Language models in generative AI – does size matter?

While SLMs may be useful for smaller generative AI applications or edge AI deployments, there is another field where they have great potential. Agentic AI, the latest iteration of generative AI, uses multiple agents trained to fulfill specific tasks in order to produce results. The aim here is to create and support a process from beginning to end with multiple, specialized agents. Whereas LLM services can be useful for responding generically to queries and interacting with users, agentic AI takes advantage of specialized SLMs to provide more targeted responses that support different steps in an end-to-end process.
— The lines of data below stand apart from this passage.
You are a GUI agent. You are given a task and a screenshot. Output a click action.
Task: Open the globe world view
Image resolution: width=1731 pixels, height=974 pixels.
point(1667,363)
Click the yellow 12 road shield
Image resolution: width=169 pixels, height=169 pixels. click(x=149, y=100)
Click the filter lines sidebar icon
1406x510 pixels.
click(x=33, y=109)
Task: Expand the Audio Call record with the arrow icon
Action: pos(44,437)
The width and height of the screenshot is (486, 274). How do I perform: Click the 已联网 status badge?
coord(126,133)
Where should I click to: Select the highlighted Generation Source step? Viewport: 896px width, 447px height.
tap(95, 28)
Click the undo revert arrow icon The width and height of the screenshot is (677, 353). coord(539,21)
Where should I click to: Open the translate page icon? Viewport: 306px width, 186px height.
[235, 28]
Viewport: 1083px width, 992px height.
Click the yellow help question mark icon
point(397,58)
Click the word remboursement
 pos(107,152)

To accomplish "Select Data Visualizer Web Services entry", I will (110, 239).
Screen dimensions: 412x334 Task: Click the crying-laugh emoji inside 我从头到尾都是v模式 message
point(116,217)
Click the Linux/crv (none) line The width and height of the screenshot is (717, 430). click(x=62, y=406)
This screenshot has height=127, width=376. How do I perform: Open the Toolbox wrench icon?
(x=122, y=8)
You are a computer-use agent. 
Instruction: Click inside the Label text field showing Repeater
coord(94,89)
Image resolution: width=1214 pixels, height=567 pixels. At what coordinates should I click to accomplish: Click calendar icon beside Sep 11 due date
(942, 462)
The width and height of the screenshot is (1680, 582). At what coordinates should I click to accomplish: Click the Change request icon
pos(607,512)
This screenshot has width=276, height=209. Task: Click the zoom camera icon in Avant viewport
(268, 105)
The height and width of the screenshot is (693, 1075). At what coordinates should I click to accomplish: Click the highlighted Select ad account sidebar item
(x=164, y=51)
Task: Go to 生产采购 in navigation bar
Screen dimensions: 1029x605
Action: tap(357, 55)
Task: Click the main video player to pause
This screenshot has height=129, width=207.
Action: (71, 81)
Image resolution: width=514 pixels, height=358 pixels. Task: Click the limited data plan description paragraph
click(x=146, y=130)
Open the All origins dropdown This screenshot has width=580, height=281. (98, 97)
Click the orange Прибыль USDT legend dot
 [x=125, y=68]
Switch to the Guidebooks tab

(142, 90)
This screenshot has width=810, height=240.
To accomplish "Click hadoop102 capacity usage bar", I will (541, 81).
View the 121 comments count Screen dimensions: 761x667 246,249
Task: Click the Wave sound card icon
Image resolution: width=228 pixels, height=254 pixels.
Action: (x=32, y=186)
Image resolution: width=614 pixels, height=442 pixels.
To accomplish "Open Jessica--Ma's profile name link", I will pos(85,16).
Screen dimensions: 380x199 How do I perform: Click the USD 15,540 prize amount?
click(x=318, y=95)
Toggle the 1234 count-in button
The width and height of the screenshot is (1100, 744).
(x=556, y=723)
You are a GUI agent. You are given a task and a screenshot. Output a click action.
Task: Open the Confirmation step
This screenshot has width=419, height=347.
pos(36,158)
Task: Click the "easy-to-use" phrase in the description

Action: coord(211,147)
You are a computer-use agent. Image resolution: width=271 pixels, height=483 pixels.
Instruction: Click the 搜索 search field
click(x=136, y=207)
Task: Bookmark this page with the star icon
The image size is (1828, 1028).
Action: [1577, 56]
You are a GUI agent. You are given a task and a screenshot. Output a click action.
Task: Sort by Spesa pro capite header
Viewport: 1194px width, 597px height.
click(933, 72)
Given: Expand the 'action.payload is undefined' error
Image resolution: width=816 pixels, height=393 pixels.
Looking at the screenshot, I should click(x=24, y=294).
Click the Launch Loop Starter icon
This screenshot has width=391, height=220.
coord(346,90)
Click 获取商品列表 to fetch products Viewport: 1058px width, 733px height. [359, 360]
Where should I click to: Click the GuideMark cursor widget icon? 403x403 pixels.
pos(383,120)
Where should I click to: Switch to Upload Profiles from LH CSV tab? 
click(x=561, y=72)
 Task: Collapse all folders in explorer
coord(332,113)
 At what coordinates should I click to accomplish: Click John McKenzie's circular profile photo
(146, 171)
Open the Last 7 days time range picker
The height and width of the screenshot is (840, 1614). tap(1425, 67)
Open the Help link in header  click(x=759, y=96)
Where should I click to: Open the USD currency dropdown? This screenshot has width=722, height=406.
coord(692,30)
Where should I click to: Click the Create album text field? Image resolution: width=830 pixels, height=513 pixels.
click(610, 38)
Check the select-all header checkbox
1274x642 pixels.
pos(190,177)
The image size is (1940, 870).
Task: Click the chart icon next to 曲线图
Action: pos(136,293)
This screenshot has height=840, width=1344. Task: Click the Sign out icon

With different autonomous agents involved at different steps, SLMs can play an important role in how you design agentic systems. The reason for this is that multi-agent applications can use a lot more resources than stand-alone AI applications to reach their end result. A generative AI application will use a certain number of tokens to process a response, e.g. for embedding requests into vectors. Tokens correspond to the number of words used in prompts, with longer and more complex prompts consuming more tokens.

Each component in an application will consume tokens to respond to a request. Depending on the number of agents and steps within a process, the number of tokens will be significantly higher for agentic AI, as each agent will create a response that consumes tokens, then pass that on to the next step (in turn consuming tokens) to create the next response (consuming tokens again), before the final response is created and sent back to the user. Capgemini estimates that, for a service carrying out one request per minute in response to one sensor event, a single-agent service would cost around $0.41 per day, while a multi-agent system would cost around $10.54 — approximately 26 times more expensive.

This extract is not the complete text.